I didn't develop an appreciation for Harvey Pekar until I was well into my adulthood. It's hard not to when you're a cartoonist. After all, every great autobio comic in the last twenty years finds its roots in him. And he was a part of the generation who spearheaded the merging of the comics market and the book market, a phenomenon that I've personally benefited tremendously from.
More than this, Pekar's comics contained a message that I simply wasn't ready for until I was his fellow working shmoe. Pekar found the art in the mundane. The small, forgettable triumphs and tragedies of the everyman's every day were recorded and offered up for contemplation. Pekar gave them a... a sacredness... by making them into images on paper. This might sound weird, but the animus behind his work reminds me of a certain Catholic mystic famous for finding the divine in the small things of ordinary life.

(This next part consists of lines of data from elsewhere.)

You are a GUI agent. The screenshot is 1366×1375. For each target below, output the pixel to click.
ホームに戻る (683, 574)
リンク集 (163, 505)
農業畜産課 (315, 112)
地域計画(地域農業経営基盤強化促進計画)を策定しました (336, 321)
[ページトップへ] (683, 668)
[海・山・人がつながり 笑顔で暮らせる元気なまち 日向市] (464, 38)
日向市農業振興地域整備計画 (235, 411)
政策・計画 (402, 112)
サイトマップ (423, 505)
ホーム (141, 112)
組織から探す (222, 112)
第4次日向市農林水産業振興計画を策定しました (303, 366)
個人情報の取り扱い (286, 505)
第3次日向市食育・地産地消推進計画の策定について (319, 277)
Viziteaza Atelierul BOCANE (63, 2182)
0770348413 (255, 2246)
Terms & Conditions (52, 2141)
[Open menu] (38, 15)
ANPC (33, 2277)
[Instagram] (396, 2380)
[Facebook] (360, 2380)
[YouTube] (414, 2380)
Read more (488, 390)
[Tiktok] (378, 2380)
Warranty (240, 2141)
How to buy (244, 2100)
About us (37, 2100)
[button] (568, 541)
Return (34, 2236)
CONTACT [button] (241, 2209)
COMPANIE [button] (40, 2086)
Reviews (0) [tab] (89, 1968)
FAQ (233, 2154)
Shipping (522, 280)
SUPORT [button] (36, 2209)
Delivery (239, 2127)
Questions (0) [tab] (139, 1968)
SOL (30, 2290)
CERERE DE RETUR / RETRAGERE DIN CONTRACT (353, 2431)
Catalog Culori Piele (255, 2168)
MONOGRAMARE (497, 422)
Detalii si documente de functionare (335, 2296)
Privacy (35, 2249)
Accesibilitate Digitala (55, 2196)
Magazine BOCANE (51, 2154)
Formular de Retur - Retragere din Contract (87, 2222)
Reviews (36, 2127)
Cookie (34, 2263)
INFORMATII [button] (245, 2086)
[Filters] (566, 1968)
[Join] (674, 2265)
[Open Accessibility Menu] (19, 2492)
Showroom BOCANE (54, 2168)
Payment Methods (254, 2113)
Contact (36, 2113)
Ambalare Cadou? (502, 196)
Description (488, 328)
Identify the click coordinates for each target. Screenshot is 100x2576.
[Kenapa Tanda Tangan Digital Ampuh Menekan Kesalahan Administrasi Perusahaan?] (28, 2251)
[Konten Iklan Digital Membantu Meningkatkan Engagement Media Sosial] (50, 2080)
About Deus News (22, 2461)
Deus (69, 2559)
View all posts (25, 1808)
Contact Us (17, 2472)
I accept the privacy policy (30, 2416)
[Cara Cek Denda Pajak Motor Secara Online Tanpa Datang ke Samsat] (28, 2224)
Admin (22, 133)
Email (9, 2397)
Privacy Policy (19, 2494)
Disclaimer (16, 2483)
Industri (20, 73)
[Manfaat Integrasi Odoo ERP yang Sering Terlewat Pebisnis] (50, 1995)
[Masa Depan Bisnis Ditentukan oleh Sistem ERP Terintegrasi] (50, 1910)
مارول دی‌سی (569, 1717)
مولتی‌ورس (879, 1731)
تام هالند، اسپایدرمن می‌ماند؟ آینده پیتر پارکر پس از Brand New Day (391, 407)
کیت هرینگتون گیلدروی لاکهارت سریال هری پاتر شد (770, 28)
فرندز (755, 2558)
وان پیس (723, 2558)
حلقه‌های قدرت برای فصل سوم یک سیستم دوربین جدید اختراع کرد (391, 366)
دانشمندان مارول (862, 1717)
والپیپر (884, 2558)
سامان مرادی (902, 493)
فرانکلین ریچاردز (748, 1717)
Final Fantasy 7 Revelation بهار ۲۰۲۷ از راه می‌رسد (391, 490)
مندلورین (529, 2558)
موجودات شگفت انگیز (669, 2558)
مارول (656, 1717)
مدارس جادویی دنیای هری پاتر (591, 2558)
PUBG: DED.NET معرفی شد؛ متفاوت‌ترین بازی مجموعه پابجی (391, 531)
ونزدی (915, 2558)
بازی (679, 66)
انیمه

As someone who struggles with balancing comics, family, and a day job, I deeply admire how Pekar balanced comics, family, and a day job for decades upon decades. He was an artist, but he was also a family man who worried about putting bread on the table. He mixed the creative with the practical. And he made having a day job seem romantic-- I'm reluctant to give up my own day job in part because of his example.
So thank you, Harvey Pekar. I'm going to read one of your comics before I go to sleep tonight.